One of the most acclaimed works of the pandemic has been Bo Burnham’s hypnotic, self-made Netflix film, Inside. Though darker than Late Style, the film and album share one vital quality: they are simultaneously honest (Burnam’s songs brutally so) and beautiful. Each employs an otherworldly aesthetic that creates a possibility of “after” the collapse, something to look forward to in hope. Stace includes two songs here that align nicely with the social commentary of Burnham’s apocalyptic view of society and technology, “Everything All the Time” and “Well Done Everyone.” 

“Everything All the Time,” in soft, relaxing tones, ponders the long-term effects of the perpetual immediacy of ubiquitous smart phones and streaming services on our attention spans and imaginations. He sings, “I used to dream of the silver screen, / lost in the dark with my black and white queen; / now it’s screen upon screen upon screen upon screen; / in every hand, including mine. / It used to be few and far between; / now it’s everything all the time.” As a topic, it shares a lot of common ground with Burnham’s recent obsessions. Yet neither allows the bleak truth of their observations to drive the listener to nihilism. Burnham’s humor and Stace’s command of style have the effect of releasing some air from the balloon before it pops.
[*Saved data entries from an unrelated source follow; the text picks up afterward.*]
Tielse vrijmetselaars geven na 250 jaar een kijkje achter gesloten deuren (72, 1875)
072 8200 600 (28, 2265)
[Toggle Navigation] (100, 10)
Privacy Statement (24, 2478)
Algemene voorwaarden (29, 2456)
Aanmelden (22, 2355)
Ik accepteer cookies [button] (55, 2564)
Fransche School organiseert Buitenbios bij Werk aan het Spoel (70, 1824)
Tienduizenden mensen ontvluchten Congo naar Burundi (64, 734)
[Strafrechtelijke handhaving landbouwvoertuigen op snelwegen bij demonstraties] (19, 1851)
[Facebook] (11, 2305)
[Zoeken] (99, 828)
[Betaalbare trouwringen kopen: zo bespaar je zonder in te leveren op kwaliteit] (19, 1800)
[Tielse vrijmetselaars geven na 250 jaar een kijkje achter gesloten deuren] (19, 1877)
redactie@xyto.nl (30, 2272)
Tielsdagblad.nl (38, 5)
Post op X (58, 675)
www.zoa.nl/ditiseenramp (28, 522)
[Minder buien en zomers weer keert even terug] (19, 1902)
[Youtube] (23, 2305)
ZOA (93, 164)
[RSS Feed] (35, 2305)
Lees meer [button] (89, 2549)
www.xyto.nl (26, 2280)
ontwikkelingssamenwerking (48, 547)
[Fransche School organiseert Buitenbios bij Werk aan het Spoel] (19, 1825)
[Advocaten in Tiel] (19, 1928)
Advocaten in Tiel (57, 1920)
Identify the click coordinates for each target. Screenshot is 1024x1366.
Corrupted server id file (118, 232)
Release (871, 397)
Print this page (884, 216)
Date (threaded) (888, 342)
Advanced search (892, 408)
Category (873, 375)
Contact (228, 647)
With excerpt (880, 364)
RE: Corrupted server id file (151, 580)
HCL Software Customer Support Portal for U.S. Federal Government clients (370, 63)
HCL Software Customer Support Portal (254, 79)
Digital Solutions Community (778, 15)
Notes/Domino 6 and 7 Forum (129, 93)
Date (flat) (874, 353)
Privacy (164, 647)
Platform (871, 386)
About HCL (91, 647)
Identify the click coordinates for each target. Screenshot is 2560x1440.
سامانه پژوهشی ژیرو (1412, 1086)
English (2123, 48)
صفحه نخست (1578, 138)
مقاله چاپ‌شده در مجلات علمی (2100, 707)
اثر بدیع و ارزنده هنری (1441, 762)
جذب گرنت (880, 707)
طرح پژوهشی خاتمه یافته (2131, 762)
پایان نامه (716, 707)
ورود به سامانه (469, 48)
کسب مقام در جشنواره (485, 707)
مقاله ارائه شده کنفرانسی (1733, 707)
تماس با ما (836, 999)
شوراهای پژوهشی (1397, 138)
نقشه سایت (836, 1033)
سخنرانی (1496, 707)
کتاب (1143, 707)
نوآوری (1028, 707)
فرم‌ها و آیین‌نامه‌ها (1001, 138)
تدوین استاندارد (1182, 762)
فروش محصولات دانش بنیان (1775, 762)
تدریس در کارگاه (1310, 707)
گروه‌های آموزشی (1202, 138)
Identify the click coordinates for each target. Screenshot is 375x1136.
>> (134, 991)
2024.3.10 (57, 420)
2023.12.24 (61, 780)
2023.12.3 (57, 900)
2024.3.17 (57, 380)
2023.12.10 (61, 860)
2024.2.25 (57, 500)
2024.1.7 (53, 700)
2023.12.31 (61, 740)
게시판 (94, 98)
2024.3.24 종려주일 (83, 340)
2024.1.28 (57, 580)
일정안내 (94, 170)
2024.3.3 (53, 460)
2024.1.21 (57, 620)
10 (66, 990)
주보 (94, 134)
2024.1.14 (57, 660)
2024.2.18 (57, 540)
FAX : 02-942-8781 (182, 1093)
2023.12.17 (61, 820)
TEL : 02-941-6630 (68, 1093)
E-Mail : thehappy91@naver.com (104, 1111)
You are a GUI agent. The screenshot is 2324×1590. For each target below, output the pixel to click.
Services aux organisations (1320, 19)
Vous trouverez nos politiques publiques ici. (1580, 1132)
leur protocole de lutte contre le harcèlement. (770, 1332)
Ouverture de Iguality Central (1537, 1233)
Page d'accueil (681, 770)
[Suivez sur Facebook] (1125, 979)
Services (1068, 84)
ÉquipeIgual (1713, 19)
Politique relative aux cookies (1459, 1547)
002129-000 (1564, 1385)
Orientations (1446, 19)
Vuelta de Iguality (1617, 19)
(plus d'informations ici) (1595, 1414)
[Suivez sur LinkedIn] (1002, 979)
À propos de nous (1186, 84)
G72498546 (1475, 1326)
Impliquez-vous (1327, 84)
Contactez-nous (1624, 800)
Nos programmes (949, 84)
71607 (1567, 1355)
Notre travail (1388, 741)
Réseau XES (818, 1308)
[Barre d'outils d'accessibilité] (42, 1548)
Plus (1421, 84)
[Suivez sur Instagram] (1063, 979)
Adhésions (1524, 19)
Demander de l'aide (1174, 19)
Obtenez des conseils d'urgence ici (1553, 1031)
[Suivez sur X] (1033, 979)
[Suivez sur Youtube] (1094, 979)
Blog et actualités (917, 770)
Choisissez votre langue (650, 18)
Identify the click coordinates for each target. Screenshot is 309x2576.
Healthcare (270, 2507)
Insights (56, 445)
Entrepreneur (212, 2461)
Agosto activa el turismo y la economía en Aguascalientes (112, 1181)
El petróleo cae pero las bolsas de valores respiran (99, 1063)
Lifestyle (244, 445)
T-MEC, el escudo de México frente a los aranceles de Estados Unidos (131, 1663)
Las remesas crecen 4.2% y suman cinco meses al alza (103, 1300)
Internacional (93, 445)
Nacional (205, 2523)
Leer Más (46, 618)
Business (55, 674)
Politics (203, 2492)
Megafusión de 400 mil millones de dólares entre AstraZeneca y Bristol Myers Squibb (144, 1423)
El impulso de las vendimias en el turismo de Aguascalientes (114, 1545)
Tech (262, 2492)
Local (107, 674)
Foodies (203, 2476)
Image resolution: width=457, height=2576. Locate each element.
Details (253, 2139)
Its failure to do so is my main complaint about Don’t Look Up; McKay’s film twists the knife until hope is all but dead.

Likewise, “Well Done Everyone,” with a bouncy, comedic style not unlike Burnham’s, surveys our collective political disasters, including the fact that, as a body-politic, “we thought a madman might be fun,” with both keen perception and good nature. 

Late Style closes with a step outside Stace’s late style, a move that draws even more attention to the power of the record’s style. “How You All Work Me,” is a quiet, Americana-inspired ballad that would have fit nicely in with Stace’s 2013 self-titled release Wesley Stace, which saw the former John Wesley Harding reclaiming his birth name for professional purposes. It’s a subtly funny song in which the singer, with purposeful irony, places the blame for his burdensome creative impulses on his audience, a group he imagines pushes him against his will to undergo all the many artistic transformations that have defined Stace’s fascinating career. But it also emphasizes the art and artifice of Late Style as a whole. It’s an album intricately crafted to exist both inside and outside its moment in history.